### Description of the task
Among the lines below, list those containing the string "click".

### Collected data
- - - -
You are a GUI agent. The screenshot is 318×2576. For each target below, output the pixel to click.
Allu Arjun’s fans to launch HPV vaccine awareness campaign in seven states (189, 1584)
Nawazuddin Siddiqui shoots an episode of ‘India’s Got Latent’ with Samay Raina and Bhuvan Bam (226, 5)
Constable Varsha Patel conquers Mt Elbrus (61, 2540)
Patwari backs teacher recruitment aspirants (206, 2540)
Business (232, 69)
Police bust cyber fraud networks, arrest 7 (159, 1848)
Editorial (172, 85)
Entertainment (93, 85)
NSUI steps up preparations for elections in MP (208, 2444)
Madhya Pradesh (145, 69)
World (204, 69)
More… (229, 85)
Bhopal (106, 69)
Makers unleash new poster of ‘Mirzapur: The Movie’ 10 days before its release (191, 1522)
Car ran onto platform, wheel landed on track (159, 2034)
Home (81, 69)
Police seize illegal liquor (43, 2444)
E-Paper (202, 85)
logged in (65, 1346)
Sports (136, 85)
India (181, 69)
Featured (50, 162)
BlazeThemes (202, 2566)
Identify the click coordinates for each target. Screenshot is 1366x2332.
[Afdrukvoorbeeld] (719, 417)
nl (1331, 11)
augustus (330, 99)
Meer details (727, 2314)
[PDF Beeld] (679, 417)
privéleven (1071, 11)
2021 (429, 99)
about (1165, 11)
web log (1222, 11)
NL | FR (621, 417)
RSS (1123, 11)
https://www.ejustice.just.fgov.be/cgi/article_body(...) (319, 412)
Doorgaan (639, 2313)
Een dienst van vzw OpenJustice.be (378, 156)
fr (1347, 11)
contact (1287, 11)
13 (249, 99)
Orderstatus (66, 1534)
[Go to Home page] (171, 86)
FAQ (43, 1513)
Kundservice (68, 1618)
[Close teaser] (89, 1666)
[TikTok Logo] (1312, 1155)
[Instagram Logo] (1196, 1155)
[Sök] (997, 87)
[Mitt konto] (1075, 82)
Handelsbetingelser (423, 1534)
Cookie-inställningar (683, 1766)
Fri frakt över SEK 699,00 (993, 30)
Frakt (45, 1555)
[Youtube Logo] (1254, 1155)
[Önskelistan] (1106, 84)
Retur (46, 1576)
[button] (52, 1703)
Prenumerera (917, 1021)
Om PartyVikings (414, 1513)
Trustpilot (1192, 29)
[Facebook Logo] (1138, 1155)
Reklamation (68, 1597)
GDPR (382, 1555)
- - - -
### Solution to this exercise
You are a GUI agent. The screenshot is 318×2576. For each target below, output the pixel to click.
Identify the click coordinates for each target. Screenshot is 1366x2332.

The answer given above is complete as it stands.